But you still need to activate your account.
A judge in Hancock County has thrown out the results of a blood test taken from a driver in a fatal crash, saying that police failed to get a warrant for the test and were not justified in getting a blood sample without one.
Darlene Haslam, 54, of Eastbrook faces charges of manslaughter, aggravated criminal operating a motor vehicle under the influence of intoxicants and driving to endanger in connection with a November 2017 crash in Eastbrook. Trudy Pickard, 54, a passenger in the pickup truck Haslam was driving, died when the truck spun around in the Eastbrook Community Center parking lot off Route 200, struck a guide wire for a utility pole, and then accelerated across the road and struck a tree head-on, police have said.
Not long after the crash, police took Haslam to a hospital and told her she was required to take a blood test, but did not obtain a warrant allowing them to get the sample. According to court documents, Haslam’s blood-alcohol content tested above 0.08 percent, which is the minimum at which someone is legally considered to be intoxicated. Haslam’s precise test results are not included in the public court documents.
Haslam’s defense attorney, Hunter Tzovarras of Bangor, filed a motion to suppress the evidence in court, arguing that the blood sample was obtained improperly and should not be used as evidence against his client. Justice Bruce Mallonee agreed and granted the motion Nov. 1.
At issue was whether police were allowed to get a blood sample without a warrant. Mallonee ruled that Haslam, though agreeable in her dealings with police, did not consent to having her blood drawn but acquiesced after she asked a police officer if she could refuse and was told she had no choice. The officer, Deputy Travis Frost of the Hancock County Sheriff’s Department, “never told her she could refuse and never gave her the opportunity to decline,” the judge wrote, despite her legal right to insist that he first obtain a warrant.
In his decision, Mallonee wrote that in some situations there are “exigent” circumstances — those that require immediate aid or action — in which police can legally obtain a blood sample without a warrant. However, prosecutors never argued such circumstances applied following the crash and records of the investigation do not suggest such urgency was a concern, the judge added.

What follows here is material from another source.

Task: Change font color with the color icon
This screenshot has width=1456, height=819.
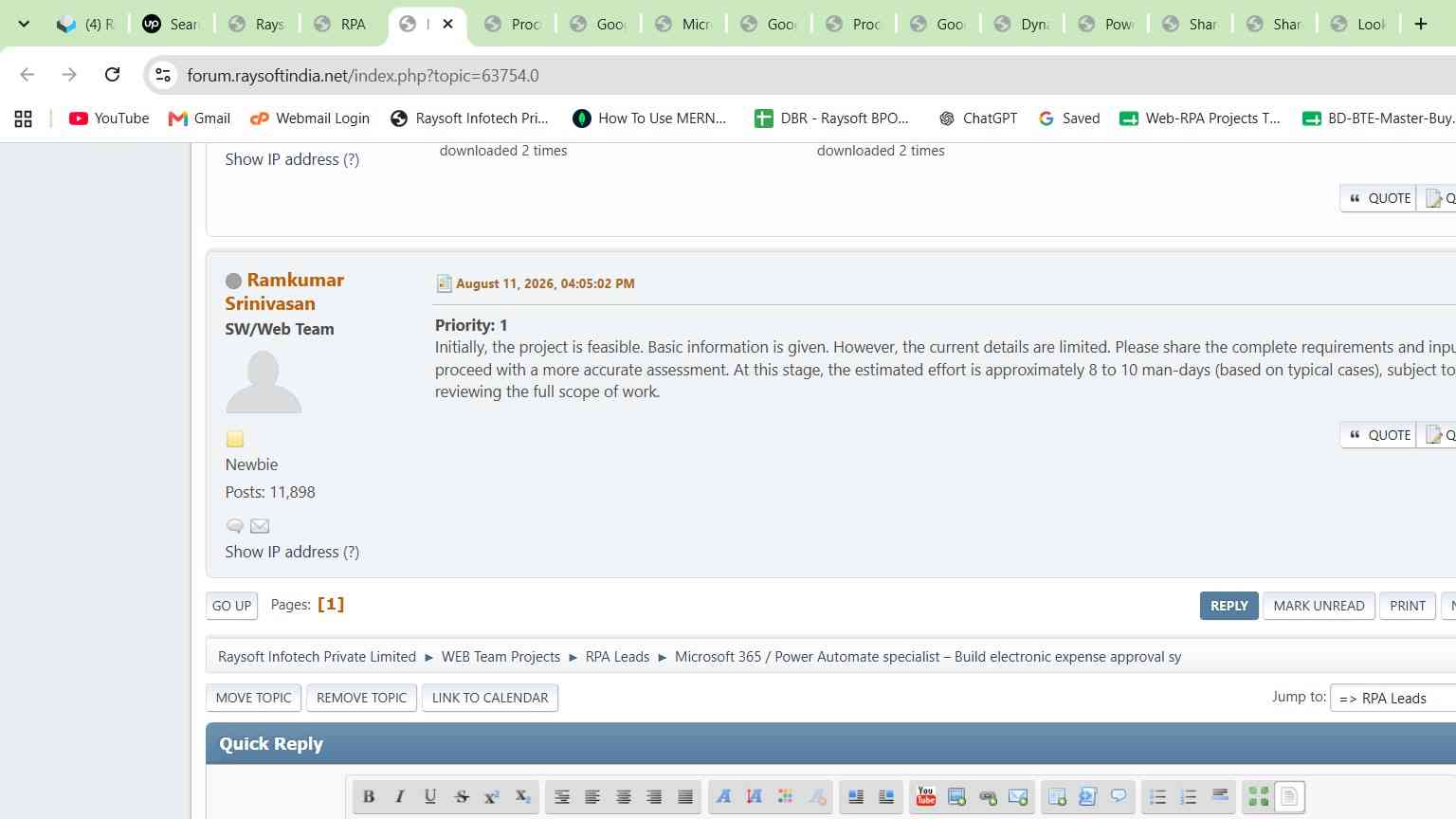Action: point(785,797)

The circumstances under which police officers are permitted to take blood samples from drivers without first getting a warrant have prompted recent appeals of similar cases at both the state and federal court levels.

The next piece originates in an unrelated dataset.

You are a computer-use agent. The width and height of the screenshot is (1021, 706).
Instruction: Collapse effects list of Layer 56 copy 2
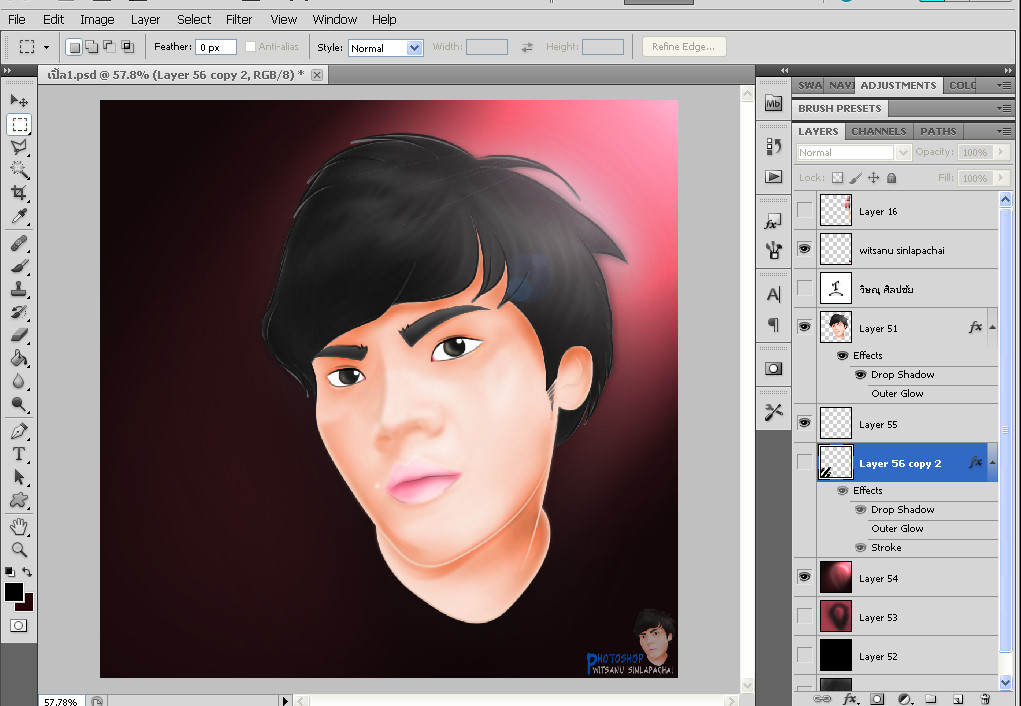tap(992, 463)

This summer the Maine Supreme Judicial Court heard oral arguments concerning the admissibility of a blood sample obtained from a trucker from Tennessee who was convicted of causing a 2016 crash that killed two people on Route 17 in the Knox County town of Washington. The court has yet to issue a decision.
Also this summer, the U.S. Supreme Court ruled that police can obtain a blood sample without a warrant from drivers who are unconscious and who are suspected of driving under the influence of alcohol, or if exigent circumstances require that police obtain a sample quickly.

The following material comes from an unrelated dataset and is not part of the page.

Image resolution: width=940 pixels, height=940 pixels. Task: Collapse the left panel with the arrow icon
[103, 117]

In his decision, Mallonee cited an earlier U.S. Supreme Court decision, in 2013, in which the court determined that “exigencies must be determined case by case based on the totality of the circumstances.” Under that ruling, the judge noted, the natural dissipation of alcohol in the bloodstream does not amount to an exigent circumstance that would allow police to obtain a blood sample without a warrant.
Matthew Foster, district attorney for Hancock County, said Friday that despite Mallonee’s ruling, he still intends to prosecute the case, which has yet to be scheduled for trial.
“We would obviously have liked to have this evidence available to the jury, but there is plenty of other evidence of intoxication and reckless actions by the driver,” Foster said. He did not detail the other evidence.
Tzovarras did not return a message Friday afternoon seeking comment on Mallonee’s decision.